Rateada entre o PT e o PMDB desde o início do governo Lula, a Caixa foi usada, sem constrangimento, para pôr em prática políticas populistas que só resultaram em prejuízos, como o Minha Casa Melhor, programa pelo qual os mutuários do Minha Casa Minha Vida podiam mobiliar seus imóveis. Ao mesmo tempo, o banco viabilizou negócios para lá de suspeitos com recursos do Fundo de Garantia do Tempo de Serviço (FGTS).

Sabe-se que o FI-FGTS, que esteve sob o controle de Fábio Cleto, indicado pelo presidente da Câmara, Eduardo Cunha, destinou dinheiro dos trabalhadores para financiar projetos de infraestrutura que, em boa parte, se mostraram um fracasso. Parcela expressiva dos recursos teve como destinatária a Odebrecht, a mais enrolada das empreiteiras pegas pela Lava-Jato surrupiando dinheiro da Petrobras. Segundo as investigações, as operações do FI-FGTS foram regadas a propina.

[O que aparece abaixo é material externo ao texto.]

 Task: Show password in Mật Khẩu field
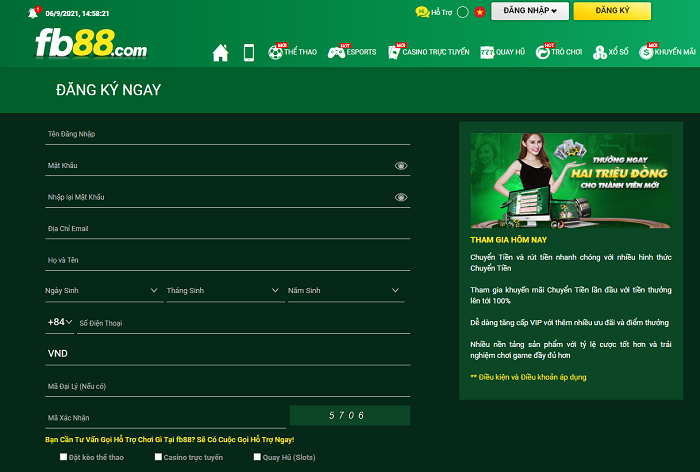click(x=401, y=165)
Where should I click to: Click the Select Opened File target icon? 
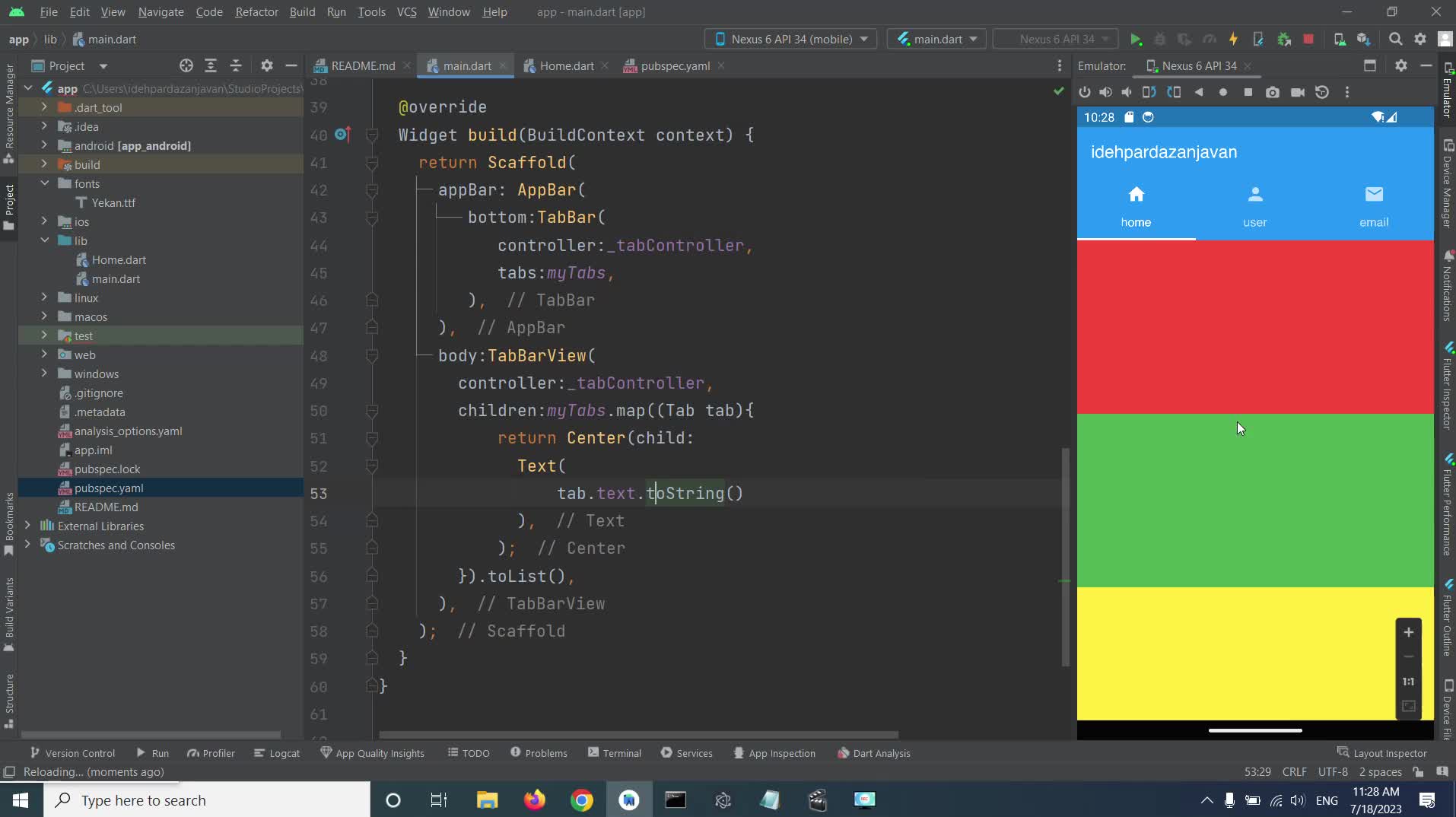click(x=186, y=66)
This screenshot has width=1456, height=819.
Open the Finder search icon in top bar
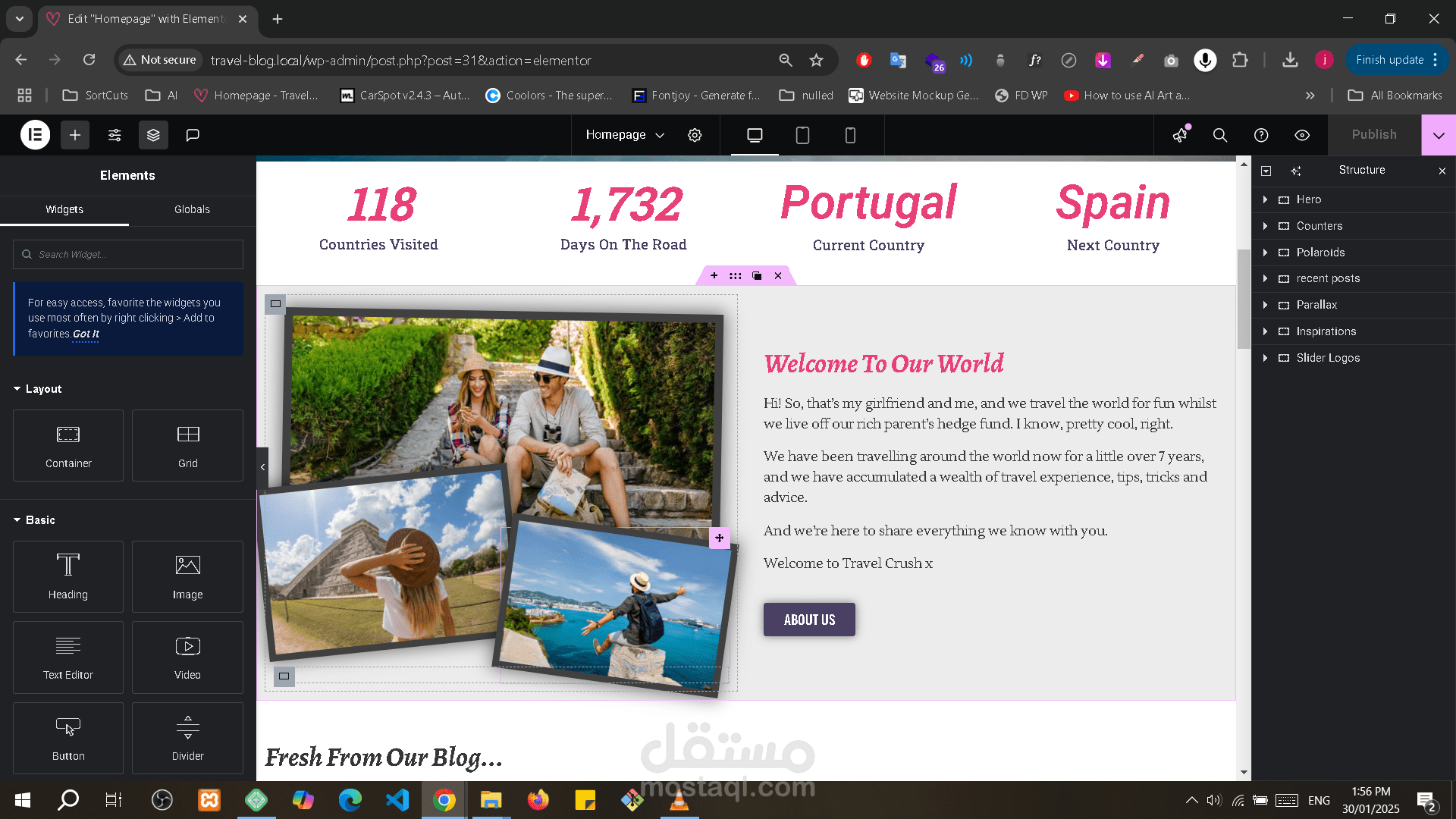pos(1219,135)
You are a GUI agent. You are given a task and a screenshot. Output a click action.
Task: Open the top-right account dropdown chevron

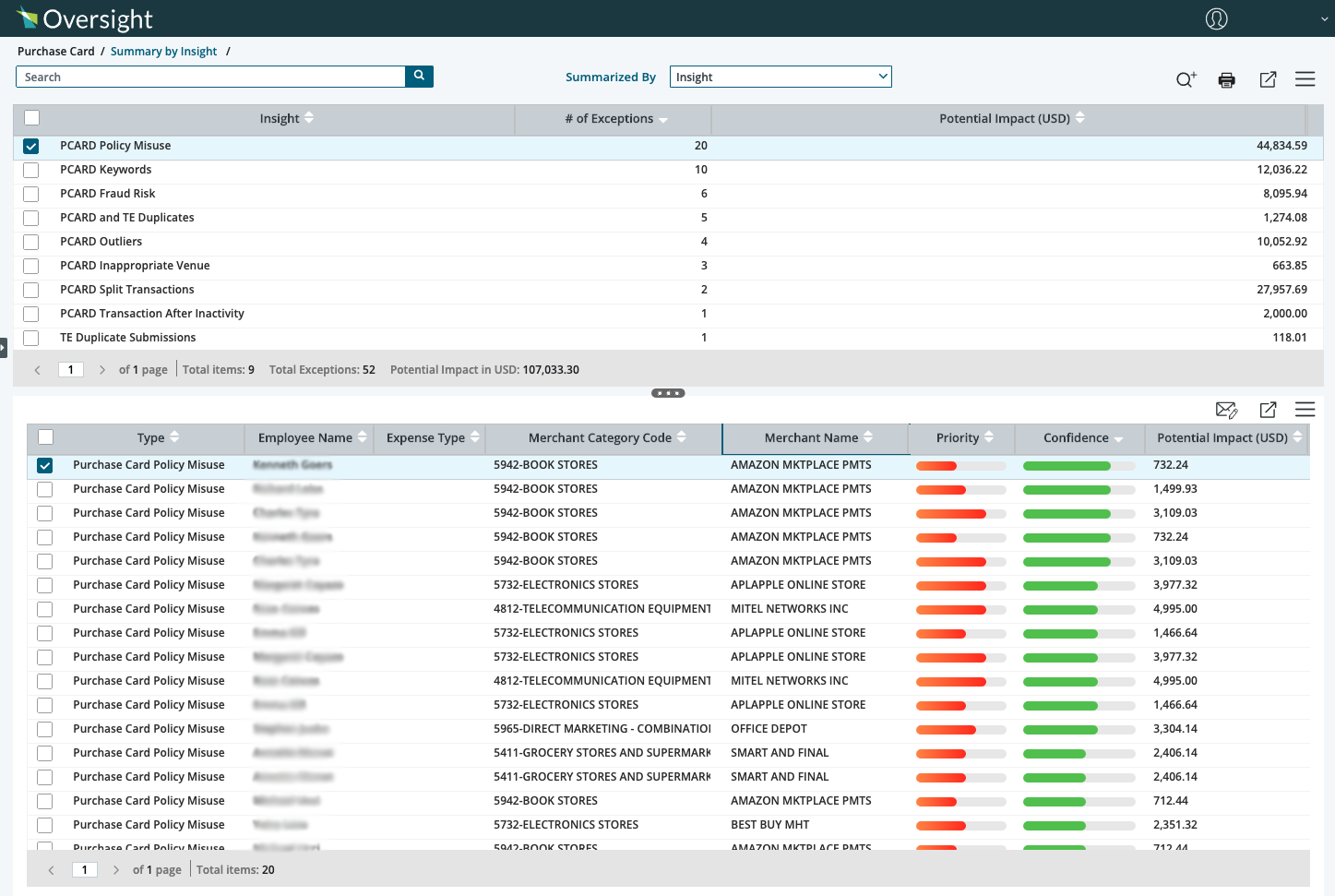[x=1326, y=18]
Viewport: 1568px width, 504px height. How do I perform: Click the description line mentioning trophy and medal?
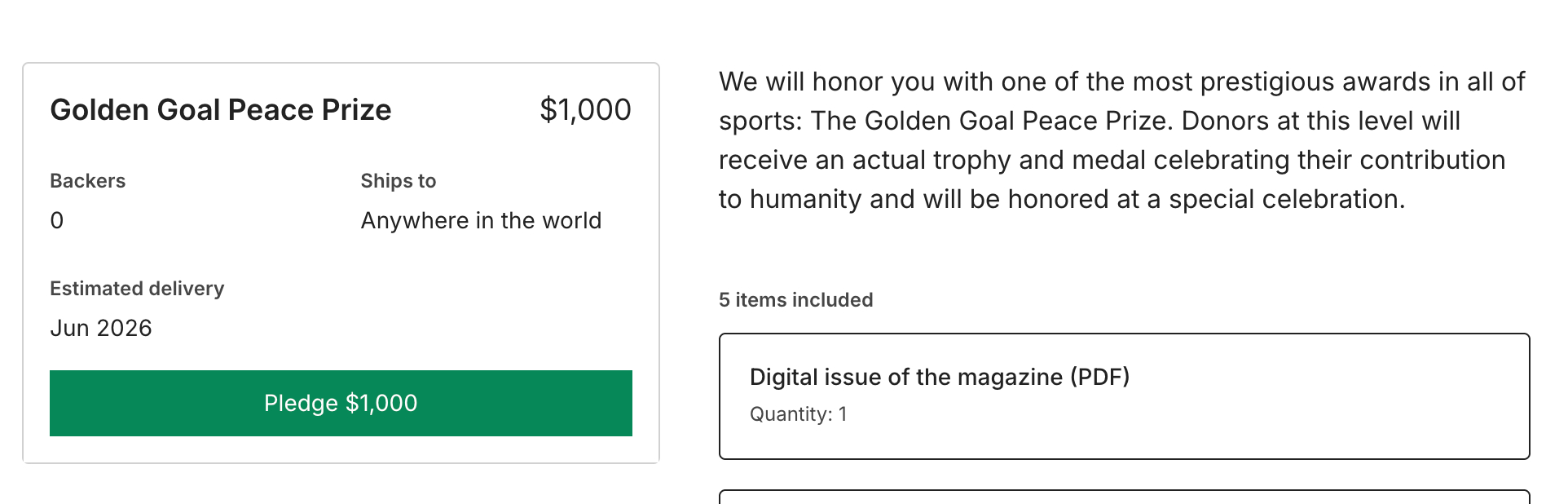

Os números mais recentes do balanço da Caixa explicitam como a saúde da instituição se deteriorou. O banco já tem prejuízo operacional, isto é, com seu próprio negócio. Só fecha as contas e apresenta lucro graças aos rendimentos de títulos públicos que mantém em carteira. No primeiro trimestre de 2014, os ganhos operacionais da Caixa foram de R$ 2 bilhões, saldo que se transformou em perdas de R$ 303 milhões entre outubro e dezembro de 2015.

Funcionários com medo

Na parceria entre o PT e o PMDB para comandar a Caixa, em vez do técnico, prevaleceu o político. Na ânsia de fazer o que o Palácio do Planalto queria, o banco controlado pelo Tesouro impulsionou demais sua carteira de crédito, que dobrou de tamanho em pouco mais de três anos. Esse crescimento criou uma bolha de inadimplência que só não estourou ainda porque muitas das dívidas em atraso estão sendo renegociadas e os prazos de pagamento, alongados.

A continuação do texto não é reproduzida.